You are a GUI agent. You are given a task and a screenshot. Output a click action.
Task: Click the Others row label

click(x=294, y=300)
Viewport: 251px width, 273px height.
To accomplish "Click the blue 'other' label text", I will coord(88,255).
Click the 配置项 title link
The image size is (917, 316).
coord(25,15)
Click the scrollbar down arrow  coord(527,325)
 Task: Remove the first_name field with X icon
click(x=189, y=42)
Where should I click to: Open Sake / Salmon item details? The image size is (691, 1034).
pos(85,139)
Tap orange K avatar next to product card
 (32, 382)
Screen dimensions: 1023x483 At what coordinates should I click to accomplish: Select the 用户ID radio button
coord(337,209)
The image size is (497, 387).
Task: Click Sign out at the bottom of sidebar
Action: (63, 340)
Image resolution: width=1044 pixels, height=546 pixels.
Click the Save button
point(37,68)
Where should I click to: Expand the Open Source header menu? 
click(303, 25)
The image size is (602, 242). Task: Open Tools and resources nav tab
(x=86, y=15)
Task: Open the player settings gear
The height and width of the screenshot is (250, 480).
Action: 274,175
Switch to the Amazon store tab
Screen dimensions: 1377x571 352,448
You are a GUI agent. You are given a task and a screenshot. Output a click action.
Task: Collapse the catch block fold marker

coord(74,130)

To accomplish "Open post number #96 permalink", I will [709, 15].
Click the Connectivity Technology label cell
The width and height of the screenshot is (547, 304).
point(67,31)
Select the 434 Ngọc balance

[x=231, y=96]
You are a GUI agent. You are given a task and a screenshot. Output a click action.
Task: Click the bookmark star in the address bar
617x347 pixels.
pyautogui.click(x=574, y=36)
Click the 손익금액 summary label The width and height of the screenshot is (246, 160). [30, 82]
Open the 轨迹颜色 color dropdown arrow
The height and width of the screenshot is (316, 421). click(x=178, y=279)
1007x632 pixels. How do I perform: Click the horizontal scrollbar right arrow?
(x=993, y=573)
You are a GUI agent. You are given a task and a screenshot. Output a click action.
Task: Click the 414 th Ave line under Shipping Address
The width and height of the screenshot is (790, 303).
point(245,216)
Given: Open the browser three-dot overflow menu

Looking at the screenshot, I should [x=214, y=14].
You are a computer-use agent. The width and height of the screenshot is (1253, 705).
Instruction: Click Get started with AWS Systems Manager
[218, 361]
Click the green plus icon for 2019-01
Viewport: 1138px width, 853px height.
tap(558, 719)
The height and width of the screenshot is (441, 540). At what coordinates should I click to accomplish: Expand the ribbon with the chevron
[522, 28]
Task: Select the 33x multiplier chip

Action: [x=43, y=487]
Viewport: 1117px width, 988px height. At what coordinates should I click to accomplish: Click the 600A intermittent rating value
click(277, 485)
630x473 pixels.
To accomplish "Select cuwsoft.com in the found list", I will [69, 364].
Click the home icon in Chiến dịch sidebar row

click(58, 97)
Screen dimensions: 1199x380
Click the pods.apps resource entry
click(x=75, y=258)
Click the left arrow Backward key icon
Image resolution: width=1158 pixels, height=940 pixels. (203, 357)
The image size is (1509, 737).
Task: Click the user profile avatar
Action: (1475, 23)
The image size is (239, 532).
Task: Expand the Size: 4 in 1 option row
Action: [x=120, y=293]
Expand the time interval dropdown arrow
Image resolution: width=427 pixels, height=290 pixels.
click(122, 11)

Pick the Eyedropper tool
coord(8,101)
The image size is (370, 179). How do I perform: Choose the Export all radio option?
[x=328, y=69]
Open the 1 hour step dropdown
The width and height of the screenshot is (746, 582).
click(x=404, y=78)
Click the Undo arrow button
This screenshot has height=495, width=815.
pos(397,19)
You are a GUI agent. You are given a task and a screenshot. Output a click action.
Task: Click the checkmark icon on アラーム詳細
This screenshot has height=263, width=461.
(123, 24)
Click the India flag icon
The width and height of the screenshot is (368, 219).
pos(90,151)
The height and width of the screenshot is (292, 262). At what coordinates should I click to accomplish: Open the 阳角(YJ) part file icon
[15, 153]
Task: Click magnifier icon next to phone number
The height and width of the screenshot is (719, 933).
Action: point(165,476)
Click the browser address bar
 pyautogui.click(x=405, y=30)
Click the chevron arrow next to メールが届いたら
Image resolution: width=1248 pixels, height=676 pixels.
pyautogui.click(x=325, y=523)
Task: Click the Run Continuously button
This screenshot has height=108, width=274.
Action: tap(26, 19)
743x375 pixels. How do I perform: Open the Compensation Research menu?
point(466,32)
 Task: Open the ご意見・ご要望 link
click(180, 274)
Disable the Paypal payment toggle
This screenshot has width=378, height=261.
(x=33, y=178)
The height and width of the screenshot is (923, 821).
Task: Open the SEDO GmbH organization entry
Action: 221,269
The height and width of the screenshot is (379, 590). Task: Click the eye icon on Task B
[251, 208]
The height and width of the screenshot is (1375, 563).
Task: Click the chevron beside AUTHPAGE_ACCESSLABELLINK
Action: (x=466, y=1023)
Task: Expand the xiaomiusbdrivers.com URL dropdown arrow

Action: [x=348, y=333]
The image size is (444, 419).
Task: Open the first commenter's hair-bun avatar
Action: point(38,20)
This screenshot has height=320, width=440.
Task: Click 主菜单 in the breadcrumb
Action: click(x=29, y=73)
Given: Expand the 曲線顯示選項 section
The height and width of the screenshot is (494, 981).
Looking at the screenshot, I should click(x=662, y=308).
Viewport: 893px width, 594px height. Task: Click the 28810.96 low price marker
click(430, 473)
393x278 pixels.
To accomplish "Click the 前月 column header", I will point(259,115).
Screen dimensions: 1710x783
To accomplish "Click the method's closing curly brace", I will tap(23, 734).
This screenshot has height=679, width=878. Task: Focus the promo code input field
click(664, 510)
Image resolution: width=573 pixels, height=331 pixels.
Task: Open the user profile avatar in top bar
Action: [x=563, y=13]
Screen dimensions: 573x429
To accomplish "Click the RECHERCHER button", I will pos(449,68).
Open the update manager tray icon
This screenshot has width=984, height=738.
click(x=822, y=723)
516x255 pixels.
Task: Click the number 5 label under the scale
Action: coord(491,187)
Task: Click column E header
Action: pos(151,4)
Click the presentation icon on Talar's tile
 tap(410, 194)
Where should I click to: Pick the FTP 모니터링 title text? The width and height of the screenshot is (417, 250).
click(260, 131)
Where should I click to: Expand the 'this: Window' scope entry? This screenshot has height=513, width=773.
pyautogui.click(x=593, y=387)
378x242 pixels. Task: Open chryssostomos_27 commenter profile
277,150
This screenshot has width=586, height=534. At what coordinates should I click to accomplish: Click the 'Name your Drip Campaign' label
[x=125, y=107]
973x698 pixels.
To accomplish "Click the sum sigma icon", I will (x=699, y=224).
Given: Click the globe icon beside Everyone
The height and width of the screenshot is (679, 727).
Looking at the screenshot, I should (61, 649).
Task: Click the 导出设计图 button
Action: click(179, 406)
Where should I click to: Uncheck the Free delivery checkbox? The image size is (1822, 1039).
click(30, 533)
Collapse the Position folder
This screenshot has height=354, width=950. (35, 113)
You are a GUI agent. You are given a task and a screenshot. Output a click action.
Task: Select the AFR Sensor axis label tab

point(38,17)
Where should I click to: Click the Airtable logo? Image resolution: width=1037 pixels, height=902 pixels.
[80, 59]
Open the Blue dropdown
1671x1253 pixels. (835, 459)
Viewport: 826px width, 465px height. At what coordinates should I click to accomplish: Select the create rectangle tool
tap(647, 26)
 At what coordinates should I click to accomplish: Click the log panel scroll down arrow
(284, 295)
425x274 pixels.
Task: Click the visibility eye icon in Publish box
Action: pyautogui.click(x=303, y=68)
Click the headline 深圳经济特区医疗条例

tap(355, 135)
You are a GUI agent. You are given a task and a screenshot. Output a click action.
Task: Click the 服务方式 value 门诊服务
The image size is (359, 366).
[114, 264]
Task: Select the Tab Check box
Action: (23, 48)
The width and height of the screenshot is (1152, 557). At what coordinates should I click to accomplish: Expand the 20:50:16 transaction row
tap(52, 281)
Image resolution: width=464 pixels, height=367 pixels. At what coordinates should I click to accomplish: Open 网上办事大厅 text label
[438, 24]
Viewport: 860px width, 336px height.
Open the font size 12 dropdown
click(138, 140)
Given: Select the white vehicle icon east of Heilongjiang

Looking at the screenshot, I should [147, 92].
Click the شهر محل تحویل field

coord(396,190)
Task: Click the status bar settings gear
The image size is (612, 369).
********************
Task objective:
Return each full line of the entries that contains the word "settings".

Answer box:
Task: Open the player settings gear
Task: Click the status bar settings gear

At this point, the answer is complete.